• PASSAGE SHOWN:
━━━━

Emotions: And God Called Them Good

I notice that my dog has a higher tolerance for emotions than I do.

He is a labradoodle, seventy pounds of love and complete unawareness of personal space. He makes himself strangely available when I am sad, when I am anxious, when I am irritable, and when the world is too much and I need some fur to hold on to.

It’s interesting to me that my dog has so few opinions about my emotions when I hold a plethora of opinions about them. I am distrustful of my emotions, dubious of them. I have emotions about my emotions, which breeds more emotions. I am annoyed by them. I imagine a blessed life without them, calm and peaceful.

Understanding Emotions: Does God Care?

Calm and peaceful: an outstanding example of how complicated emotions get quickly. Try an exercise with me. Take a deep breath and focus on the word calm—can you curate a sense of calm? Do you feel it in your bones? In your breath? In your soul?

Maybe. Maybe not. A good deal depends on my surroundings, on the shape of my day, and the circumstances of my moments. But wait—peace is a fruit of the Spirit. Is something wrong with me when I find it hard to come by? A good theological answer would be that we experience the fruit of the Spirit through Christ in us; it is not dependent on ourselves or our feelings.

And that is a good answer, but perhaps too simple. We are left with the question What of anxiety or fear or sadness? Does God care how I feel? Or is this an area of life where He is strangely absent? When I feel fear or anxiety, am I further from Christ than in the expressions of peace and joy?

This is a rabbit hole, without complete answers, intentionally.

Gifts from Your Creator

Let me first assure you that nothing can separate us from the love of Christ Jesus (Romans 8). God is not far from you, no matter what you feel.

Our emotions often take the blame for our sense of overwhelm in this broken world. And there will always be overwhelm until Jesus comes back. Life is full of lots to sort, full of senses and feelings, with an overload of information for our bodies and minds to interpret.

━━━━

• SOURCE MATERIAL:

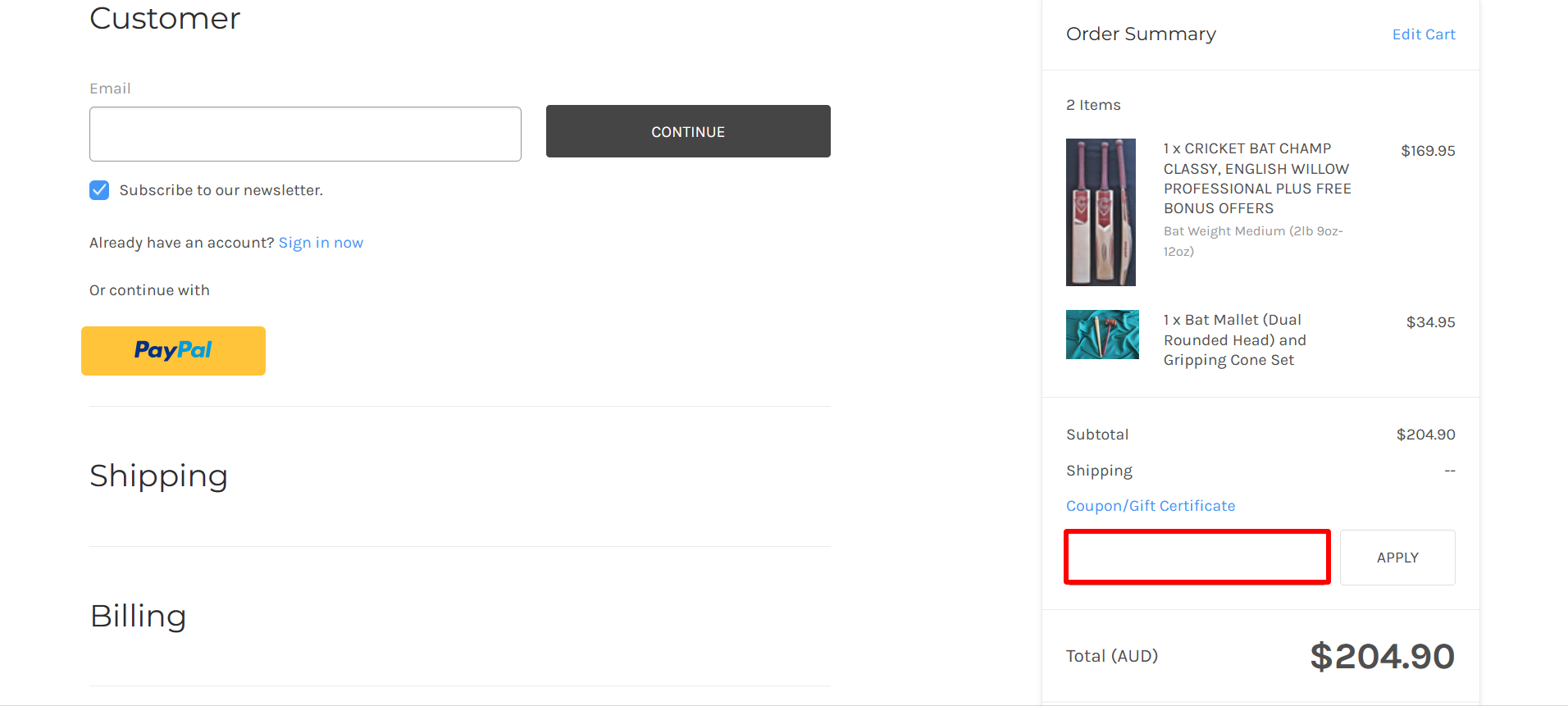Image resolution: width=1568 pixels, height=706 pixels.
Task: Open the Sign in now link
Action: click(x=321, y=243)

━━━━

• EXERCISE PROMPT: Transcribe the section of the passage on emotions that opens with the words containing "Emotions: And God" and closes with "calm and peaceful.". The data bears no relation to the passage on emotions.

• THE ANSWER:
Emotions: And God Called Them Good

I notice that my dog has a higher tolerance for emotions than I do.

He is a labradoodle, seventy pounds of love and complete unawareness of personal space. He makes himself strangely available when I am sad, when I am anxious, when I am irritable, and when the world is too much and I need some fur to hold on to.

It’s interesting to me that my dog has so few opinions about my emotions when I hold a plethora of opinions about them. I am distrustful of my emotions, dubious of them. I have emotions about my emotions, which breeds more emotions. I am annoyed by them. I imagine a blessed life without them, calm and peaceful.